Text shown:
————

Connecticut Superior Court, Judicial District of New Haven
Apr 25, 1991
1991 Ct. Sup. 3404 (Conn. Super. Ct. 1991)

Opinion

No. 29 01 48

April 25, 1991.


MEMORANDUM OF DECISION


The plaintiffs brought this action claiming damages consisting of the amount of their deposit of $31,500.00 paid to the defendants pursuant to a contract of purchase and sale for a new home dated November 3, 1987.

The amended complaint contains five counts. Prior to trial, the plaintiffs withdrew the second count against Burton and Margaret Talmadge. The first count alleges a cause of action against the defendant, Robert Berube, Inc., for failure to close on May 1, 1988 or within a reasonable time thereafter. The remaining counts are directed to the defendant, Harold Smith Realty Company. The third count seeks return of the deposit from Smith as escrow agent. The fourth count claims that Smith, without authority, turned the deposit over to the defendant, Berube, in violation of Section 20-324k of the General Statutes. The fifth count claims that Smith intentionally mispresented the plaintiffs' wishes with respect to the closing. The defendant, Berube, counterclaimed for damages allegedly caused by plaintiffs' failure to perform the contract.

Based on a preponderance of the credible evidence, the court finds the following material facts proven

On November 3, 1987, the Dineharts and Berube, entered into the contract which is the subject of the action. The contract called for Berube, as seller, to build a house in accordance with the Dineharts' plan on lot No. 1, Hunting Ridge, Hamden, Connecticut, and to sell the land and building to the plaintiffs. Although the contract specified a closing date of May 1, 1988, both parties knew at the time they entered into the contract that, because of the time necessary to obtain approvals and permits and to construct the house, a closing by May 1, 1988 was improbable. Thus, a closing on May 1, 1988 was not an essential term of the contract. The contract contained no provision for liquidated damages.

The price to be paid to Berube by the Dineharts under the contract including the addendum, was $331,700.00. Although several additional extras were claimed by Berube, they were not satisfactorily proven. A deposit of $31,500.00 was paid by the plaintiffs and used by Berube in constructing the house. There were no financing contingencies in the contract.

————

Information provided:

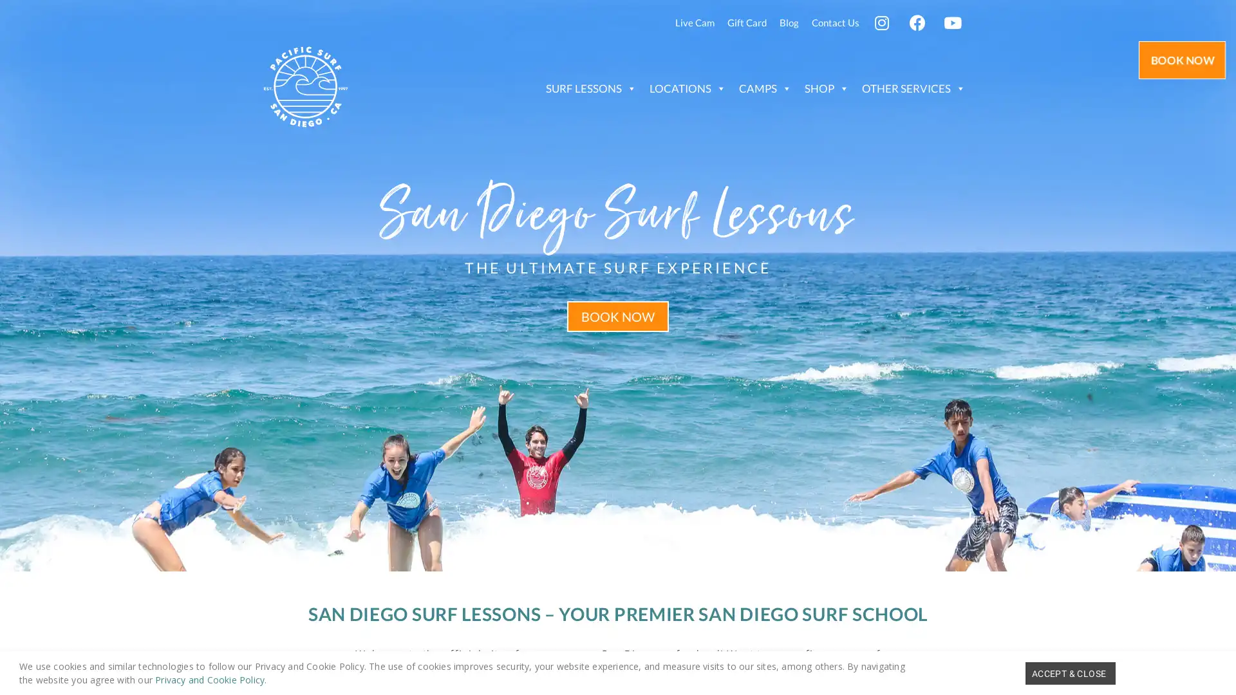 This screenshot has height=695, width=1236. What do you see at coordinates (618, 316) in the screenshot?
I see `BOOK NOW` at bounding box center [618, 316].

————

Task brief:
According to the court decision, why was a closing on May 1, 1988 not an essential term of the contract? Answer in one to three sentences. The material comes from a separate source unrelated to the court decision.

Answer for the task:
When the parties signed the contract, both knew that closing by May 1, 1988 was improbable. Obtaining approvals and permits and building the house would take too long.